The records:

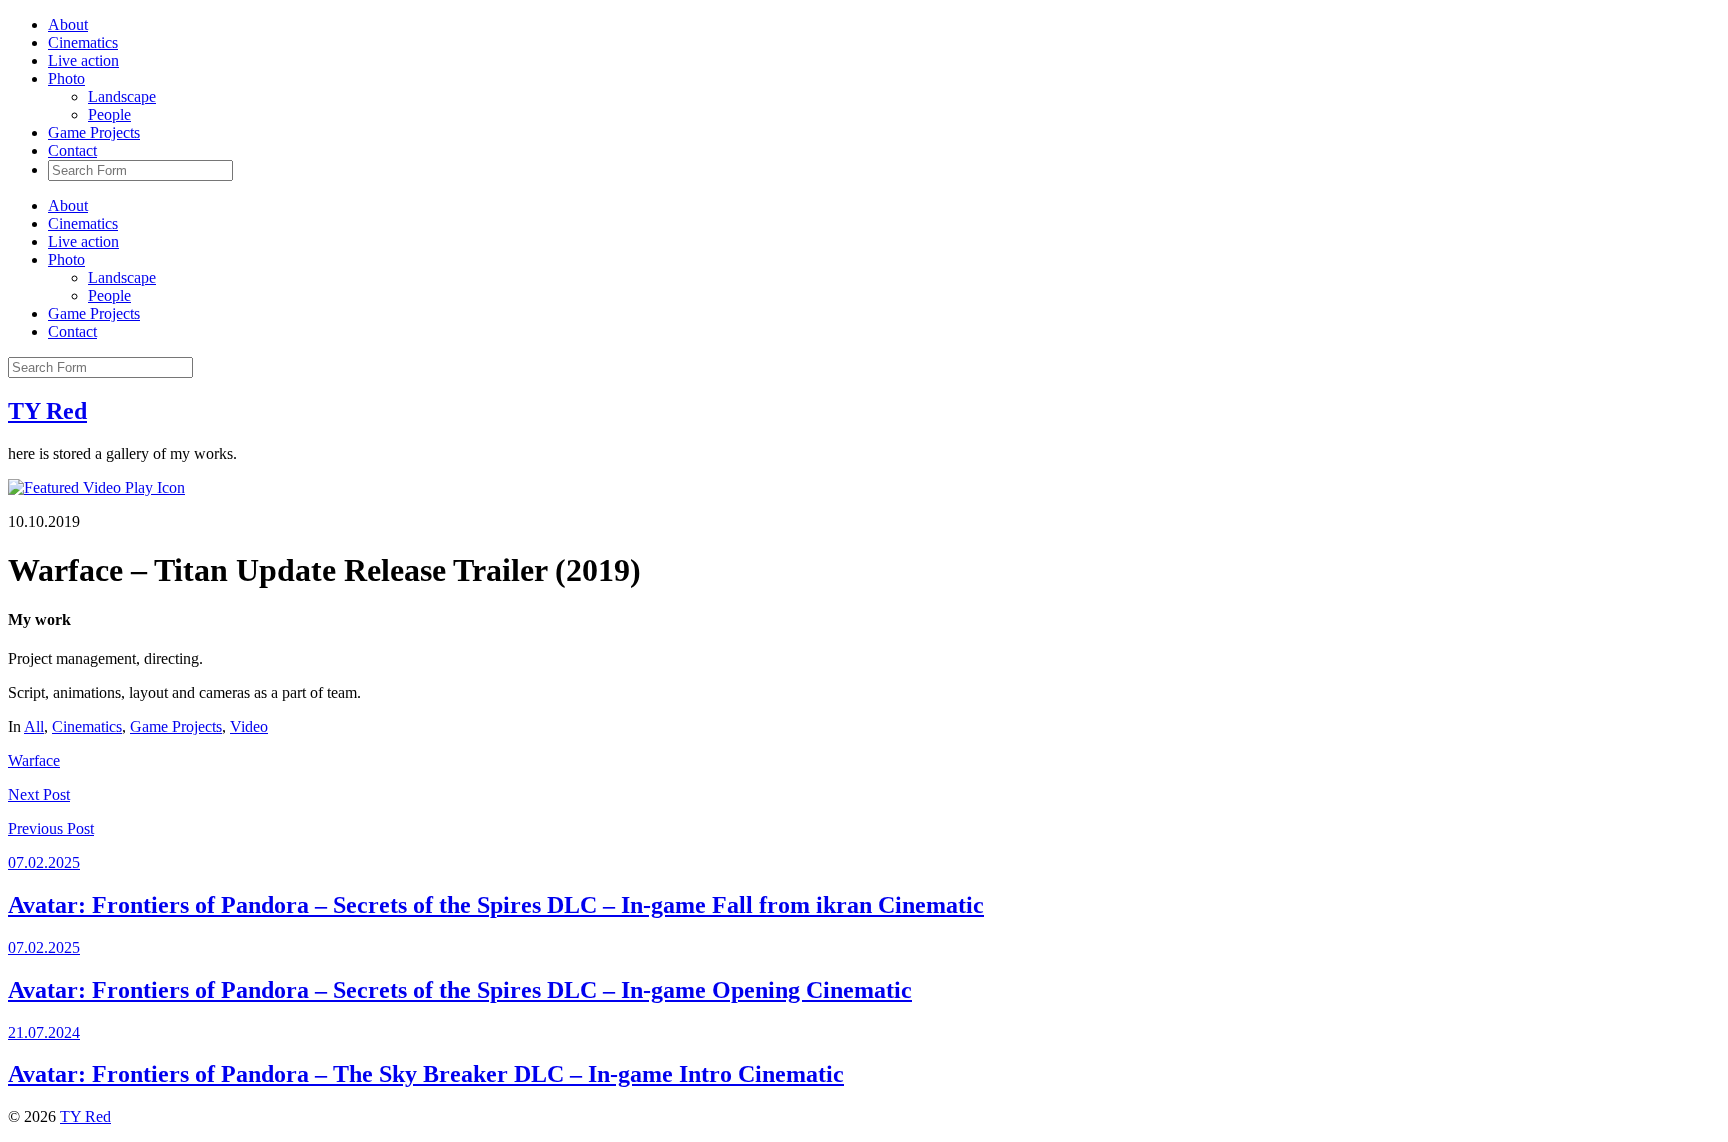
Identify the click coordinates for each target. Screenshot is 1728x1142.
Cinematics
---
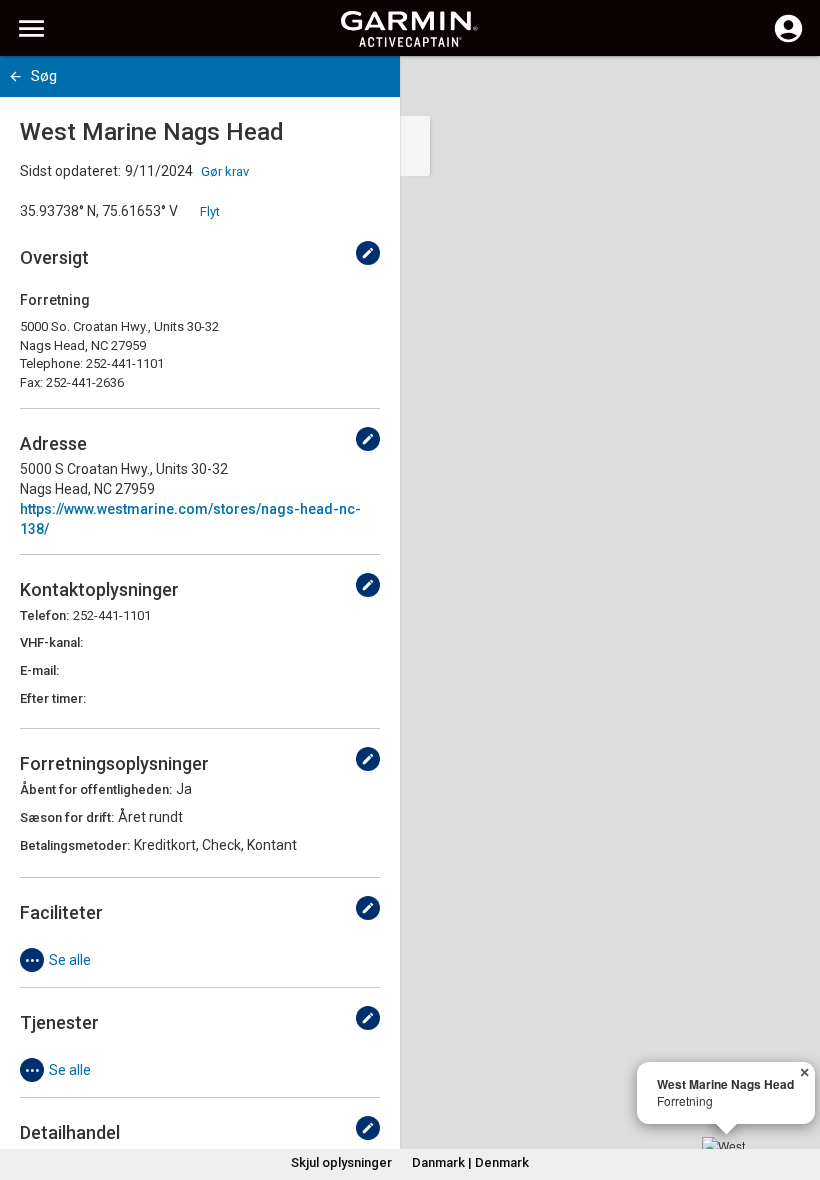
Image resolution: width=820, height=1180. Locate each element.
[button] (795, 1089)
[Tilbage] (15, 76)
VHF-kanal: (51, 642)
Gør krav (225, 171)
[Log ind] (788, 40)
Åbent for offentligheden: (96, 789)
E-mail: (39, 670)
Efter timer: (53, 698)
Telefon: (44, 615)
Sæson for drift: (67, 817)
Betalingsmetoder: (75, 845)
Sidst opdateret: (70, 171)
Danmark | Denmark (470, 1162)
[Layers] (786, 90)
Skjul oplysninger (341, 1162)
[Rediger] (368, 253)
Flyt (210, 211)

The task: Take the records above and return, word for word, only the lines that fall from the line with "Danmark | Denmark (470, 1162)" to the line with "Flyt (210, 211)", both of them included.

Written reply:
Danmark | Denmark (470, 1162)
[Layers] (786, 90)
Skjul oplysninger (341, 1162)
[Rediger] (368, 253)
Flyt (210, 211)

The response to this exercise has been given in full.